Like death and taxes, it’s a generally accepted truth that tofu is bland. Tofu is considered a flavorless block of protein, providing texture and nutrition for vegetarians, hippies, and trendy hipsters. Rarely is tofu considered an ingredient on its own. Most often it’s a substitute for the animal-derived foods it replaces, such as chicken, beef, and pork. An unfair analogy, if you think about it. Why do we compare the flavor and texture of a bean-based food to those of an animal food? We don’t equate black-eyed peas with chicken, hummus with steak, Boston baked beans with pork chops. Tofu is a food in its own right, we ought to treat it as such. And–don’t laugh–I’ve always been convinced that tofu has a distinct flavor of its own, if a very subtle one.

Today I tested my hypothesis. Despite my natural proclivity to spend Saturday morning lazing around the house, I finally managed to get to the Berkeley Farmer’s market. (As soon as the sun shows its face, the good citizens of the Bay Area have no choice but to immediately engage in all forms of outdoor activities, before the warm rays disappear behind another unseasonably overcast sky.) I was just in time to buy the last two little blocks of tofu from the Hodo Soy Beanery, a local organic producer of all things soy. Among other things, I also purchased a block of lightly salted Spring Hill Jersey cultured butter (so good, you can pretty much eat it on its own).

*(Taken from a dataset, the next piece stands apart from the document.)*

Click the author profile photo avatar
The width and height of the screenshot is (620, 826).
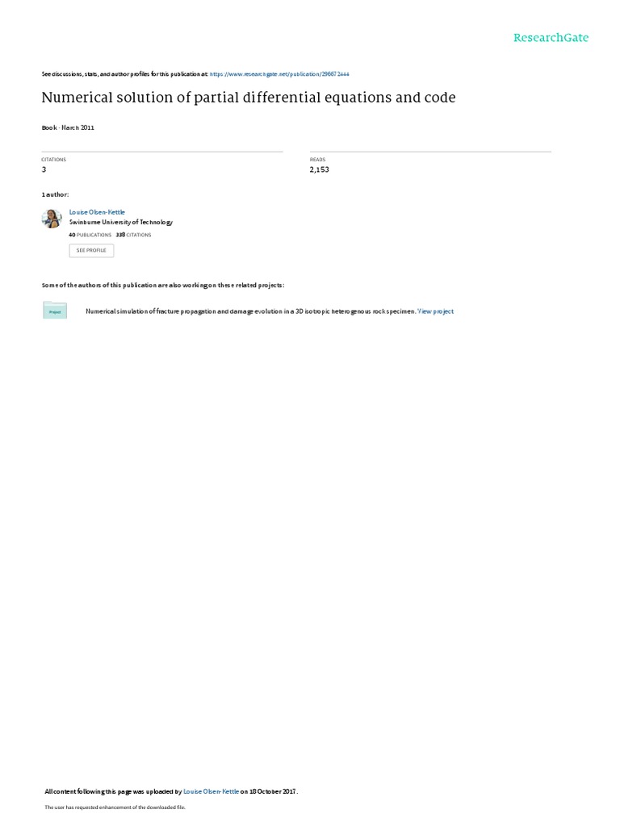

Back at home, I decided to prepare the tofu very simply so as to bring out its natural flavor. What could be more honest than sliced tofu cutlets cooked in butter, seasoned with salt and pepper? Almost not a recipe at all, frankly. The result was creamy on the inside with a slightly crisp golden crust, and a pleasant soybean flavor. Quite good. And tasting quite distinctively of tofu.

Not Really a Recipe for Fried Tofu

1 small block of the freshest, yummiest organic tofu you can find, sliced
1-2 TBS butter
salt and pepper to taste

– Fry the tofu in the butter until golden on both sides. Season to taste with salt and pepper.